* begin Rows *

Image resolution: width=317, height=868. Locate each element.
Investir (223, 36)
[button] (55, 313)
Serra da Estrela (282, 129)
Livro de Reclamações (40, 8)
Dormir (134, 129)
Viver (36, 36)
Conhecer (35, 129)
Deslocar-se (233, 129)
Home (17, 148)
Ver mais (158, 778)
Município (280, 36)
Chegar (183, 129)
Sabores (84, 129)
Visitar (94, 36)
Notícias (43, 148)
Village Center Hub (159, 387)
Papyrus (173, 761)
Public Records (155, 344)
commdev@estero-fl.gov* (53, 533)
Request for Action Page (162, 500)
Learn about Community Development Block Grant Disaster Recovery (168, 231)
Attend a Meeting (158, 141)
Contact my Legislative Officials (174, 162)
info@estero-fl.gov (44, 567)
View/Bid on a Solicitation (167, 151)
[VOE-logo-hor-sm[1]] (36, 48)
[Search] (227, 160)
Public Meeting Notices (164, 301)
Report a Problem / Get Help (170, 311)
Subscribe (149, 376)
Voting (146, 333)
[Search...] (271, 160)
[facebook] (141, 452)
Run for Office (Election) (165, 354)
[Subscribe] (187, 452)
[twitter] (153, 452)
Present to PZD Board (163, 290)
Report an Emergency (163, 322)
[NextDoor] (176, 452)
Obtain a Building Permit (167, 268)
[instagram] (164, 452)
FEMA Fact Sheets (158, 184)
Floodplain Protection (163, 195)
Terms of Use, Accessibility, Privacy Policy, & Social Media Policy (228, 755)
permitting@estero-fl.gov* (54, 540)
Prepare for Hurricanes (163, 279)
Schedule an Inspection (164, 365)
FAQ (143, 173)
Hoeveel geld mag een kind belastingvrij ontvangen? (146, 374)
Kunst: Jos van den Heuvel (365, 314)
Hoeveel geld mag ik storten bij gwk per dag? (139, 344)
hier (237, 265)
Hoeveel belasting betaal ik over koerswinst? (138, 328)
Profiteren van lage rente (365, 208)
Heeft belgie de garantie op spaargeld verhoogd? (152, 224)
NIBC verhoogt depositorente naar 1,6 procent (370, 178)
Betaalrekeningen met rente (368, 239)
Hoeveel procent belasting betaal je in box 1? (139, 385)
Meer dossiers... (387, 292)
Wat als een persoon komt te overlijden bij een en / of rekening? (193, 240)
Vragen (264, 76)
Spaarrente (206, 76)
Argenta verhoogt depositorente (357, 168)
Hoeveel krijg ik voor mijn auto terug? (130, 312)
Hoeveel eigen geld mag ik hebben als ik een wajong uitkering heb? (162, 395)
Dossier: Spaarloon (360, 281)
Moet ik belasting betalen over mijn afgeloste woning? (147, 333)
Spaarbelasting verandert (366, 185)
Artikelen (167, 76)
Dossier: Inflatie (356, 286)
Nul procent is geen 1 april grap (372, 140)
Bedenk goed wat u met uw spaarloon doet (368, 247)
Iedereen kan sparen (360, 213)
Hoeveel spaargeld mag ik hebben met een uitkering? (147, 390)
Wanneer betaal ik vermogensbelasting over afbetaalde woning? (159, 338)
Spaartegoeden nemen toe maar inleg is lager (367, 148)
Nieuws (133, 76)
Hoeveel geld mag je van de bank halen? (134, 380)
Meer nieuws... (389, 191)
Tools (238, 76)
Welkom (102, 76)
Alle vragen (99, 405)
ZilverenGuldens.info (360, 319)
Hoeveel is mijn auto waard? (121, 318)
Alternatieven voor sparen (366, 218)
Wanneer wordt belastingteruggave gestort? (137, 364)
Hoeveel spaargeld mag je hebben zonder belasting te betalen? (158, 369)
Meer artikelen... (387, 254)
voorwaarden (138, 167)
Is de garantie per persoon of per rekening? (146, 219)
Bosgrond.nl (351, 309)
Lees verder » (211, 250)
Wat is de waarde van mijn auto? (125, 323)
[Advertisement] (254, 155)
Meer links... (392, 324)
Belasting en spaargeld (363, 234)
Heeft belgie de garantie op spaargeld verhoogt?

* end Rows *

## Exercise task
Turn the listing above into a numbered list and drop any blank lines.

## Response to the task
1. Image resolution: width=317, height=868. Locate each element.
2. Investir (223, 36)
3. [button] (55, 313)
4. Serra da Estrela (282, 129)
5. Livro de Reclamações (40, 8)
6. Dormir (134, 129)
7. Viver (36, 36)
8. Conhecer (35, 129)
9. Deslocar-se (233, 129)
10. Home (17, 148)
11. Ver mais (158, 778)
12. Município (280, 36)
13. Chegar (183, 129)
14. Sabores (84, 129)
15. Visitar (94, 36)
16. Notícias (43, 148)
17. Village Center Hub (159, 387)
18. Papyrus (173, 761)
19. Public Records (155, 344)
20. commdev@estero-fl.gov* (53, 533)
21. Request for Action Page (162, 500)
22. Learn about Community Development Block Grant Disaster Recovery (168, 231)
23. Attend a Meeting (158, 141)
24. Contact my Legislative Officials (174, 162)
25. info@estero-fl.gov (44, 567)
26. View/Bid on a Solicitation (167, 151)
27. [VOE-logo-hor-sm[1]] (36, 48)
28. [Search] (227, 160)
29. Public Meeting Notices (164, 301)
30. Report a Problem / Get Help (170, 311)
31. Subscribe (149, 376)
32. Voting (146, 333)
33. [Search...] (271, 160)
34. [facebook] (141, 452)
35. Run for Office (Election) (165, 354)
36. [Subscribe] (187, 452)
37. [twitter] (153, 452)
38. Present to PZD Board (163, 290)
39. Report an Emergency (163, 322)
40. [NextDoor] (176, 452)
41. Obtain a Building Permit (167, 268)
42. [instagram] (164, 452)
43. FEMA Fact Sheets (158, 184)
44. Floodplain Protection (163, 195)
45. Terms of Use, Accessibility, Privacy Policy, & Social Media Policy (228, 755)
46. permitting@estero-fl.gov* (54, 540)
47. Prepare for Hurricanes (163, 279)
48. Schedule an Inspection (164, 365)
49. FAQ (143, 173)
50. Hoeveel geld mag een kind belastingvrij ontvangen? (146, 374)
51. Kunst: Jos van den Heuvel (365, 314)
52. Hoeveel geld mag ik storten bij gwk per dag? (139, 344)
53. hier (237, 265)
54. Hoeveel belasting betaal ik over koerswinst? (138, 328)
55. Profiteren van lage rente (365, 208)
56. Heeft belgie de garantie op spaargeld verhoogd? (152, 224)
57. NIBC verhoogt depositorente naar 1,6 procent (370, 178)
58. Betaalrekeningen met rente (368, 239)
59. Hoeveel procent belasting betaal je in box 1? (139, 385)
60. Meer dossiers... (387, 292)
61. Wat als een persoon komt te overlijden bij een en / of rekening? (193, 240)
62. Vragen (264, 76)
63. Spaarrente (206, 76)
64. Argenta verhoogt depositorente (357, 168)
65. Hoeveel krijg ik voor mijn auto terug? (130, 312)
66. Hoeveel eigen geld mag ik hebben als ik een wajong uitkering heb? (162, 395)
67. Dossier: Spaarloon (360, 281)
68. Moet ik belasting betalen over mijn afgeloste woning? (147, 333)
69. Spaarbelasting verandert (366, 185)
70. Artikelen (167, 76)
71. Dossier: Inflatie (356, 286)
72. Nul procent is geen 1 april grap (372, 140)
73. Bedenk goed wat u met uw spaarloon doet (368, 247)
74. Iedereen kan sparen (360, 213)
75. Hoeveel spaargeld mag ik hebben met een uitkering? (147, 390)
76. Wanneer betaal ik vermogensbelasting over afbetaalde woning? (159, 338)
77. Spaartegoeden nemen toe maar inleg is lager (367, 148)
78. Nieuws (133, 76)
79. Hoeveel geld mag je van de bank halen? (134, 380)
80. Meer nieuws... (389, 191)
81. Tools (238, 76)
82. Welkom (102, 76)
83. Alle vragen (99, 405)
84. ZilverenGuldens.info (360, 319)
85. Hoeveel is mijn auto waard? (121, 318)
86. Alternatieven voor sparen (366, 218)
87. Wanneer wordt belastingteruggave gestort? (137, 364)
88. Hoeveel spaargeld mag je hebben zonder belasting te betalen? (158, 369)
89. Meer artikelen... (387, 254)
90. voorwaarden (138, 167)
91. Is de garantie per persoon of per rekening? (146, 219)
92. Bosgrond.nl (351, 309)
93. Lees verder » (211, 250)
94. Wat is de waarde van mijn auto? (125, 323)
95. [Advertisement] (254, 155)
96. Meer links... (392, 324)
97. Belasting en spaargeld (363, 234)
98. Heeft belgie de garantie op spaargeld verhoogt?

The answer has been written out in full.